Its score was low but not as low as the one for the latest instalment in the inter-connected Marvel Cinematic Universe. This came in July when the finale of Secret Invasion scored just 7% on Rotten Tomatoes making it the single lowest-rated episode of any Marvel streaming series. Worryingly, the story behind The Marvels is believed to pick up where Secret Invasion left off.
As we revealed, Secret Invasion cost a staggering $211.6 million to make as its blockbuster budget was born in the days of the pandemic when the world was stuck indoors craving new streaming content. Disney was desperate to add new shows to its platform in a bid to attract more subscribers than its rivals and no expense was spared.
Disney’s chief executive Bob Iger was brought back to the helm of the media giant in November last year to rein in the spending. He then cut 7,000 jobs and saved $5.5 billion of costs. Marvel wasn’t immune to it.

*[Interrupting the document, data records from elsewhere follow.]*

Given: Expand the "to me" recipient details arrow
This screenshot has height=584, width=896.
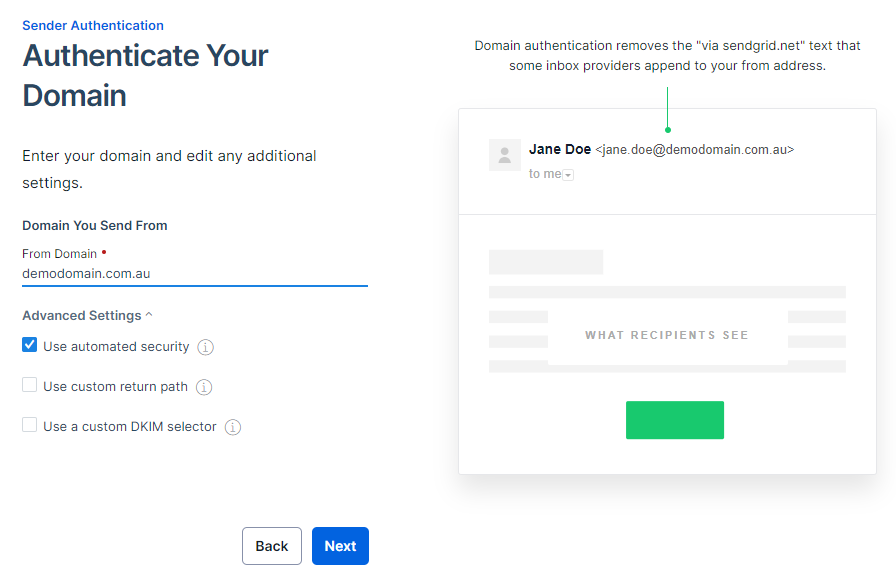Looking at the screenshot, I should coord(568,175).
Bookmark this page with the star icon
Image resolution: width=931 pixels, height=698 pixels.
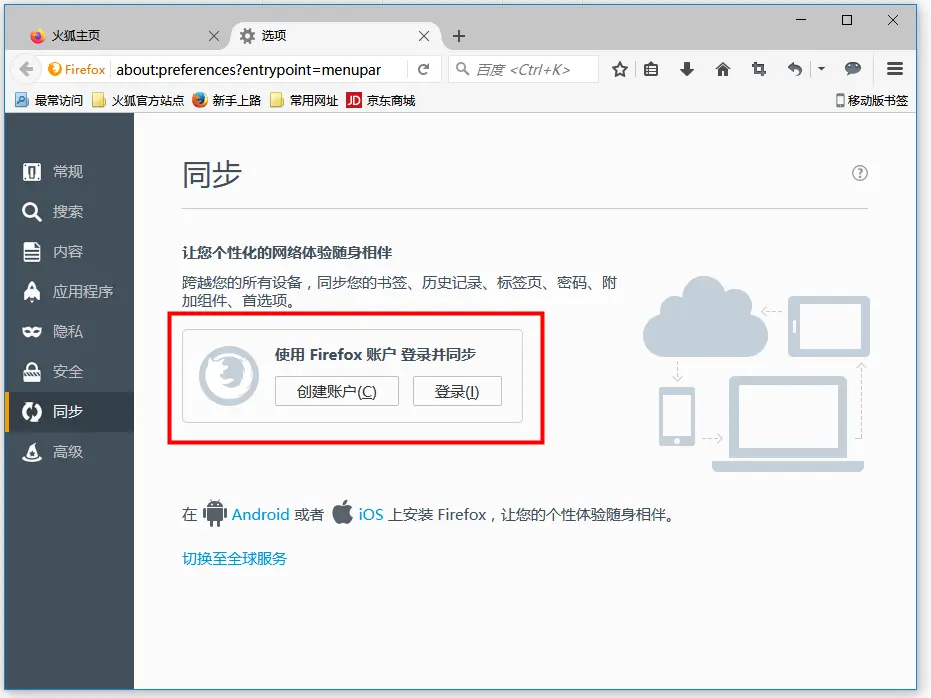(619, 69)
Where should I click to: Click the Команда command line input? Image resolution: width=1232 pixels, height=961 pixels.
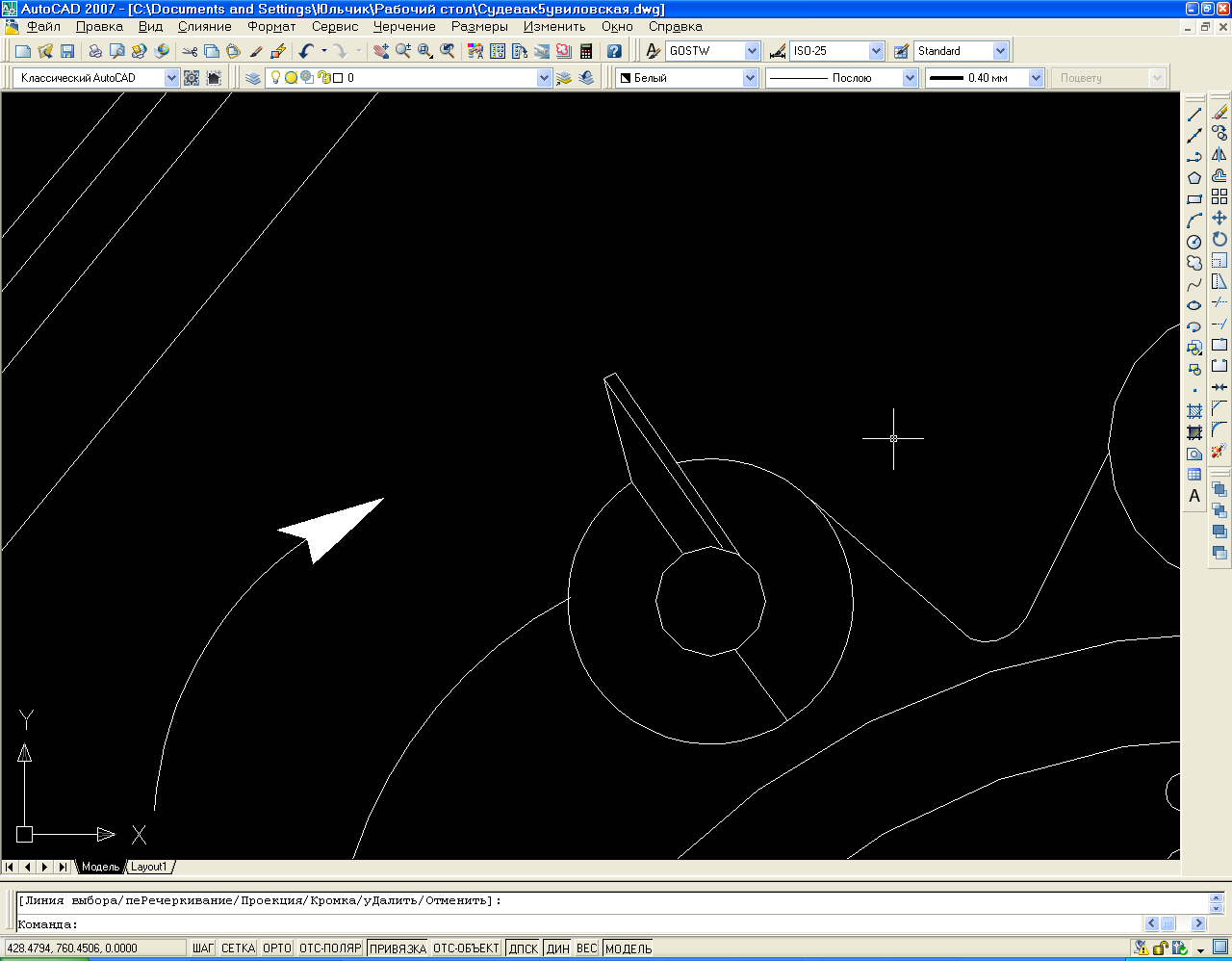pyautogui.click(x=578, y=924)
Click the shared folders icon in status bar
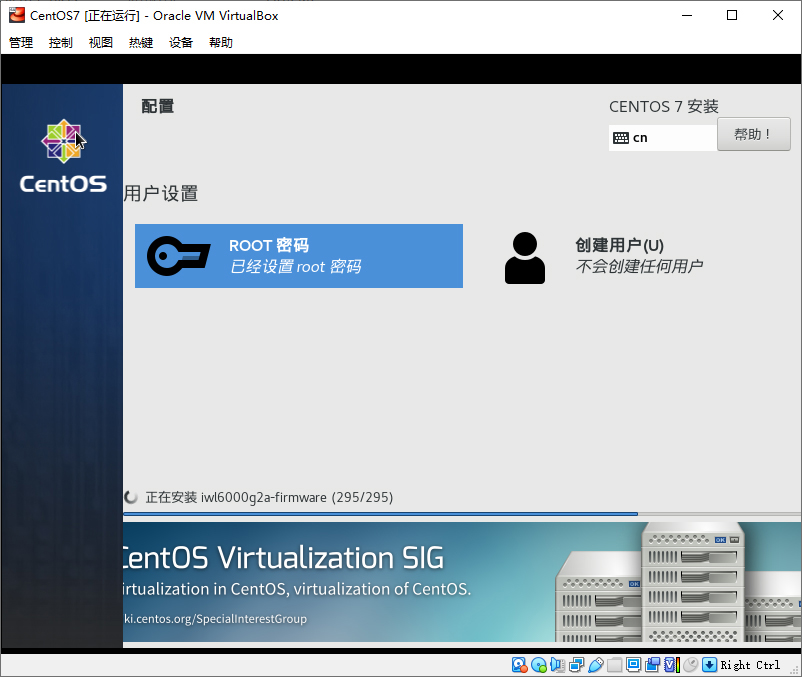This screenshot has width=802, height=678. pos(613,664)
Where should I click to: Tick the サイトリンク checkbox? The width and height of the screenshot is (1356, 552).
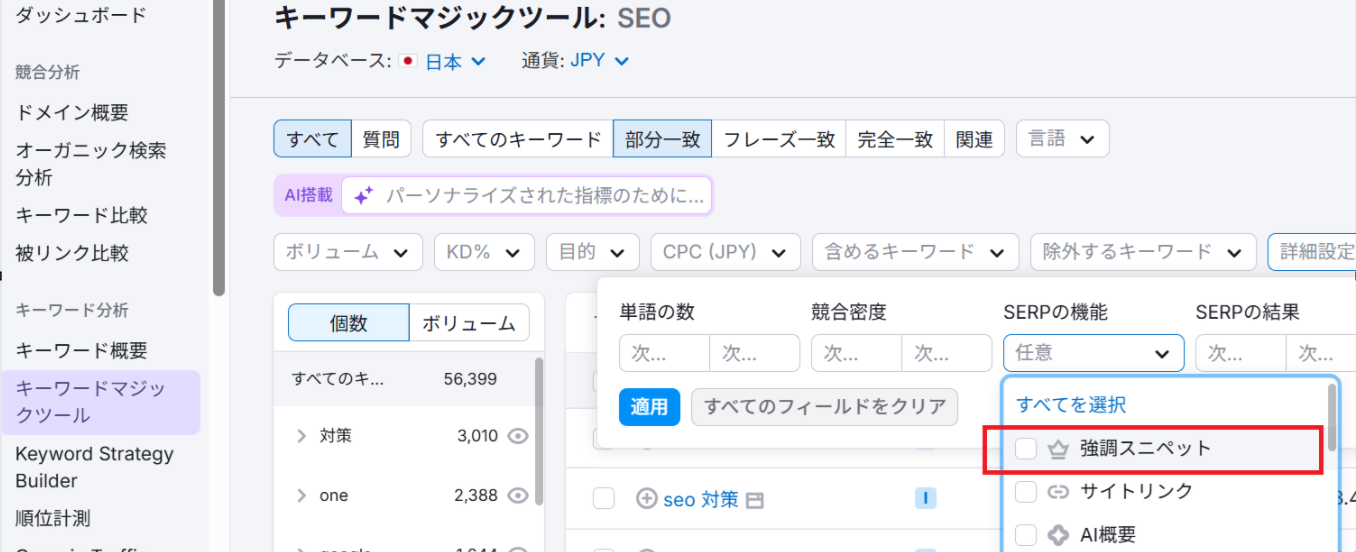(1026, 491)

In February Iger explained that Disney needs to “reduce costs on everything that we make because, while we’re extremely proud of what’s on the screen, it’s gotten to a point where it’s extraordinarily expensive.” It prompted Marvel Studios president Kevin Feige to say that “the pace at which we’re putting out the Disney+ shows will change so they can each get a chance to shine.” He added that this means both having more time between projects and putting out fewer each year.

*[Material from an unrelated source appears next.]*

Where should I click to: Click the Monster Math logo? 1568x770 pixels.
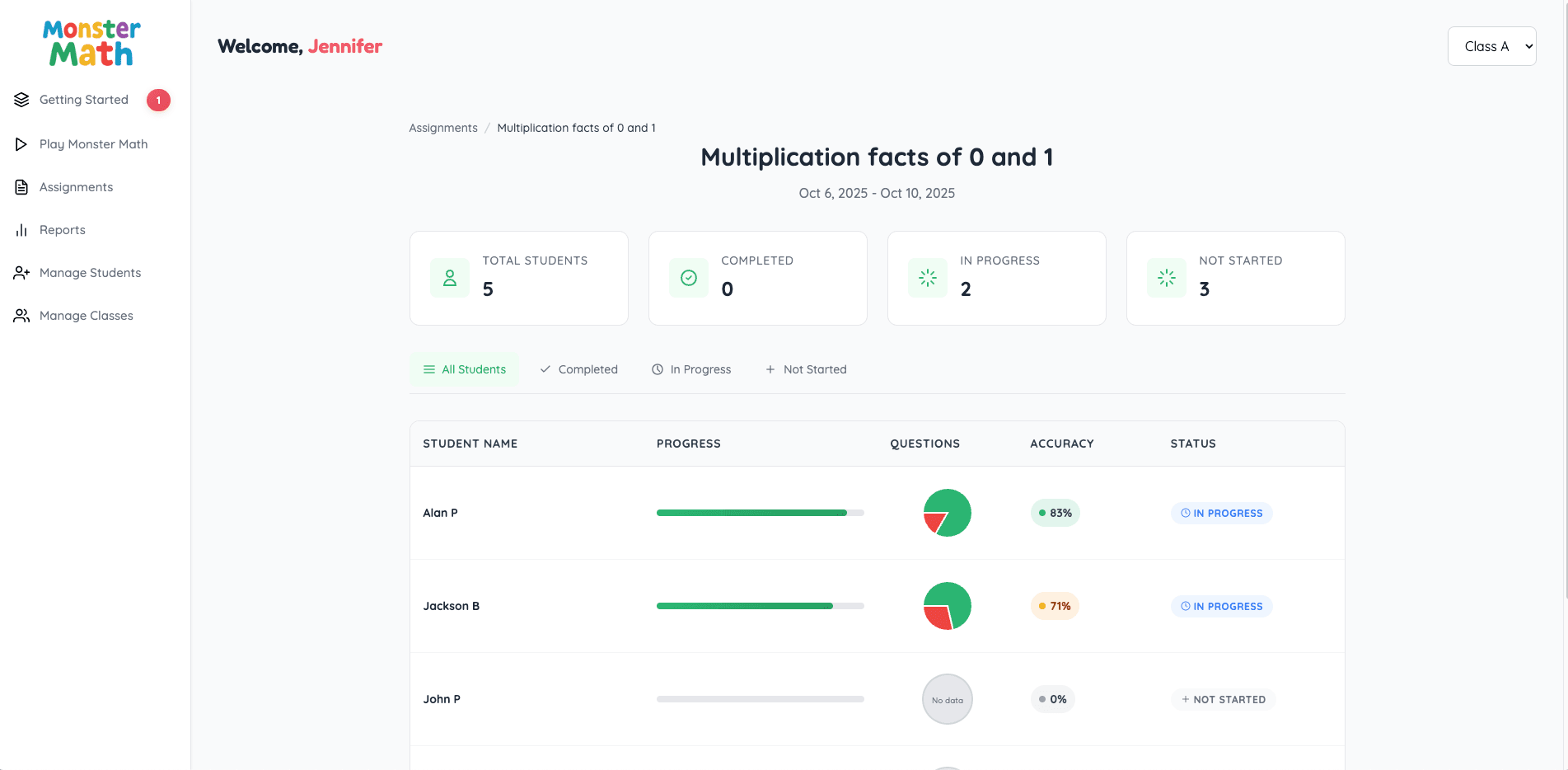(91, 43)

The Marvels was given the green light before the spending tap was turned off and it shows.
Movie budgets are usually kept a closely-guarded secret as studios tend to absorb the cost of individual pictures in their overall expenses and don’t itemise how much they spent on each one. Movies made in the United Kingdom are an exception and The Marvels is one of them.
Studios are prepared to put up with greater levels of disclosure in the UK because they benefit from the government’s Film Tax Relief scheme. This gives them a cash reimbursement of up to 25% of the money spent in the UK provided that it represents at least 10% of the film’s total costs.

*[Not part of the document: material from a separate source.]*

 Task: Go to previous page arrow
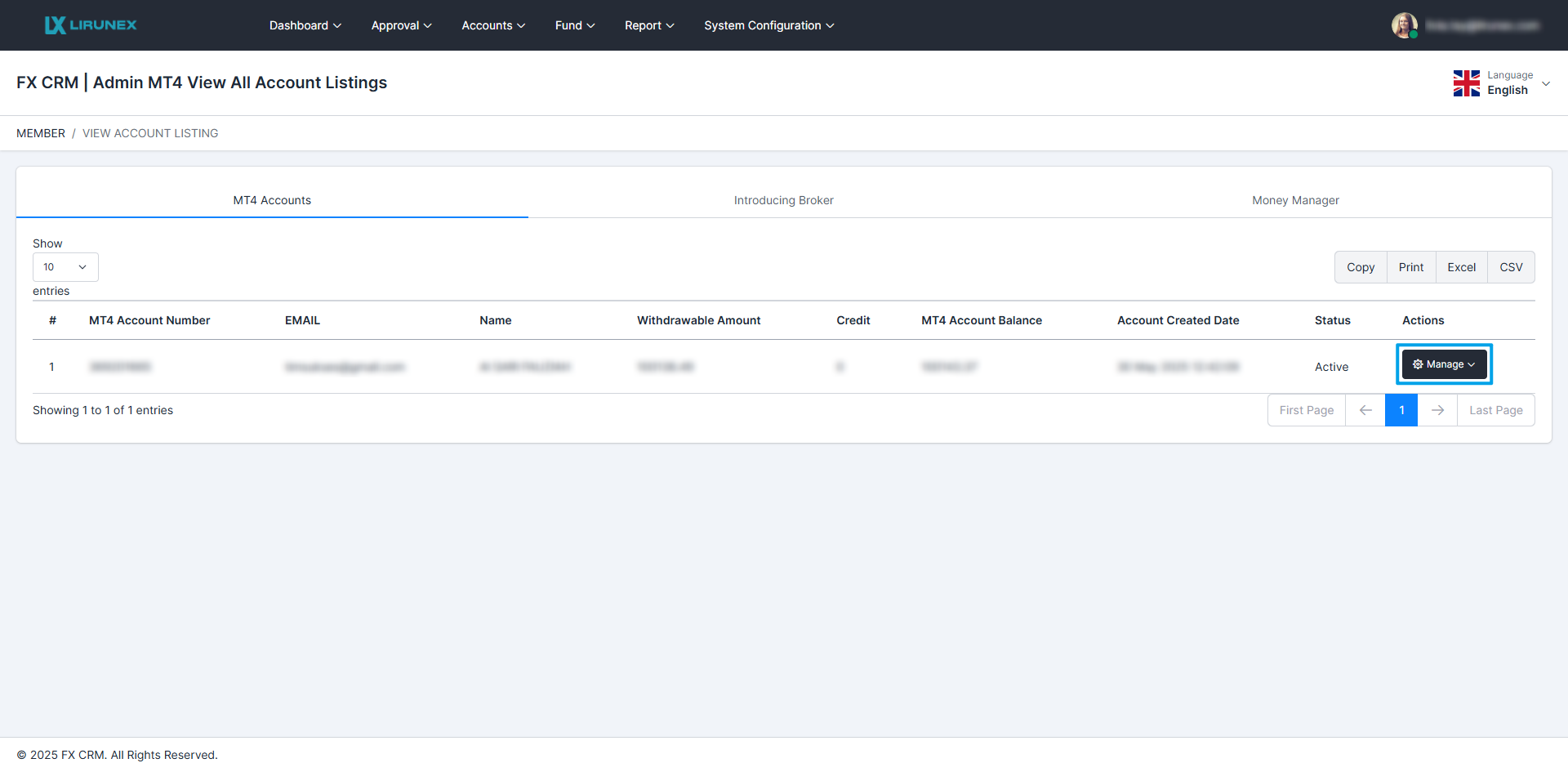coord(1365,410)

In order to demonstrate this to the government, studios set up separate companies to make each film and they have to file financial statements showing everything from staff numbers, salaries and costs, to the amount of the subsidy they receive.
The companies usually have code names so that they don’t raise attention when filing for permits to film on location. The Marvels was made by Disney’s UK subsidiary Warbird Productions II UK in a nod to the former job of Larson’s character.
Although The Marvels is partly set in space, it was largely shot at Pinewood Studios and Longcross Studios just outside London with additional filming done on location in Italy and the United States. It wrapped in May last year and the latest financial statements were drawn up four months after that.
They reveal that the movie’s “cost was forecasted to be in line with the production budget.” One of the biggest single expenses was the $29.9 million (£24.1 million) spent on staff which peaked at 240 people in 2021 without even including freelancers or agency workers who represent the majority of the crew.
Filming in the UK doesn’t just generate jobs for locals, it also drives spending on services such as security, equipment hire and special effects. In return for filming in the UK, Disney was handed the $55 million subsidy bringing its net spending down to $219.8 million. It is expected to soar in the next set of financial statements as almost a year of post-production and extensive reshoots took place after the latest financial statements were filed.
According to Deadline, The Marvels is set to break the record for the biggest-budgeted film directed by a black woman. When DaCosta got the job in 2020 she had just turned 30 which also made her Marvel’s youngest-ever director and the first black woman to helm one of its films.
Candyman hadn’t been released yet and DaCosta only had one feature under her belt, an indie reportedly made for less than $1 million. The budget of The Marvels is much more punchy and time will tell whether it makes a bigger impact than its prequel.